* _To do_: Reproduce each line of the entries that carries "вечеринки".

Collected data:

= Beginning of Section =

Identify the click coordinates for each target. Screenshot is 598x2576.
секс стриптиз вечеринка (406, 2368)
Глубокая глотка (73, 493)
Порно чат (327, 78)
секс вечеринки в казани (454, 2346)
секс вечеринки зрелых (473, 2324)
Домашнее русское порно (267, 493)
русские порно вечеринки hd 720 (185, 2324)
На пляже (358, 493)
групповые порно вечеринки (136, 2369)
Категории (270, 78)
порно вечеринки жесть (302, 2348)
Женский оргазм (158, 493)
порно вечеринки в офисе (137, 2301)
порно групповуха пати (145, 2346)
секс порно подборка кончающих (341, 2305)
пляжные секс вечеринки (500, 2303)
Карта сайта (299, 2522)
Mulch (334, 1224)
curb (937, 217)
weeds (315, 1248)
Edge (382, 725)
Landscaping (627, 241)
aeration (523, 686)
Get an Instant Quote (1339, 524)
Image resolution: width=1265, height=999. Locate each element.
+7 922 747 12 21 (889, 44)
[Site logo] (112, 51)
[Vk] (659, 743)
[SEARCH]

= End of Section =

* _Completed exercise_:
секс вечеринки в казани (454, 2346)
секс вечеринки зрелых (473, 2324)
русские порно вечеринки hd 720 (185, 2324)
групповые порно вечеринки (136, 2369)
порно вечеринки жесть (302, 2348)
порно вечеринки в офисе (137, 2301)
пляжные секс вечеринки (500, 2303)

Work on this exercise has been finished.